The Board of Airline Representatives New Zealand (Barnz) said it hoped to meet Transport Minister Mark Gosche in the next week to discuss the situation which it said "smacked of pure monopolistic behaviour."

The listed airport company is expected to announce its second consecutive record profit today, drawing attention to the 18.5% landing fee increase which has already angered airlines.

Managing director John Goulter announced the landing fee increases 10 days ago. They begin today with an 8.5% rise and is followed by 5% on September 1, 2001 and another 5% on September 1, 2002. The airport development charge, or departure tax, will increase $2 from October 1, costing passengers $22 to leave the country.

Auckland charges $9000 in landing fees for a Boeing 747-400 compared with $5700 at Sydney, $5000 at Melbourne and $4500 in Brisbane. A 767-300 costs $4800 to land at Auckland compared with Sydney's $2700, and a 737-300 costs $2000 at Auckland compared with $900 at Sydney and $800 at Melbourne.

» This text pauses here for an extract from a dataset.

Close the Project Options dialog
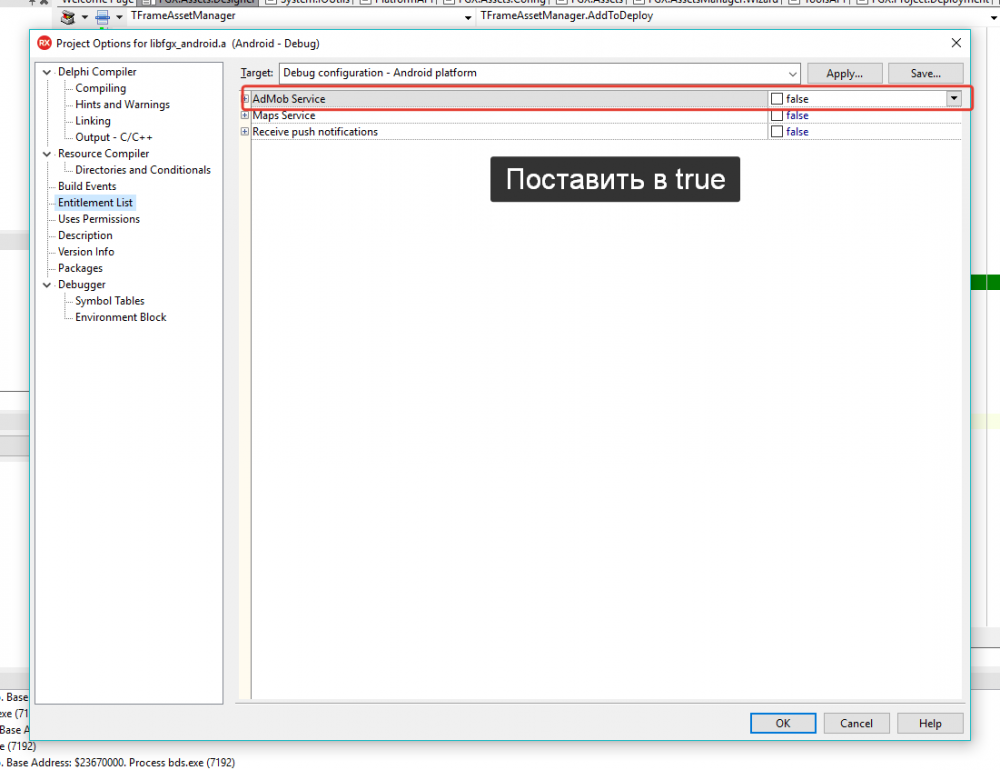The height and width of the screenshot is (770, 1000). 956,43
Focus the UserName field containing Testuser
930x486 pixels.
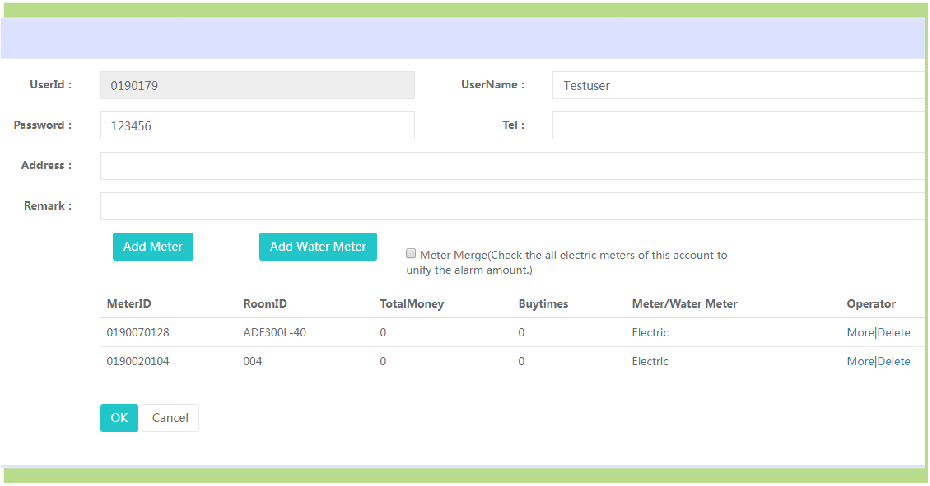click(x=738, y=86)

Auckland will today have 15 767 and 12 747 scheduled landings - bringing in $180,000 in landing fees.

Barnz executive director Stewart Milne said AIAL was over-recovering and that landing and passenger charges should be decreased rather than increased. "AIAL is a very profitable company which is experiencing considerable growth in passenger numbers and aircraft movements and revenues," Mr Milne said. "It has revalued its assets and used this as the basis for increasing its charges - this is typical monopoly behaviour and unacceptable to the airlines, which are working in an extremely competitive environment."

Industry analysts said AIAL's result will eclipse the 1999 profit of $42.4 million, a record which exceeded forecasts by more than 20%.

The airport company is expected to have increased revenues during the 1999-00 year from its retail and property activities and higher aircraft traffic.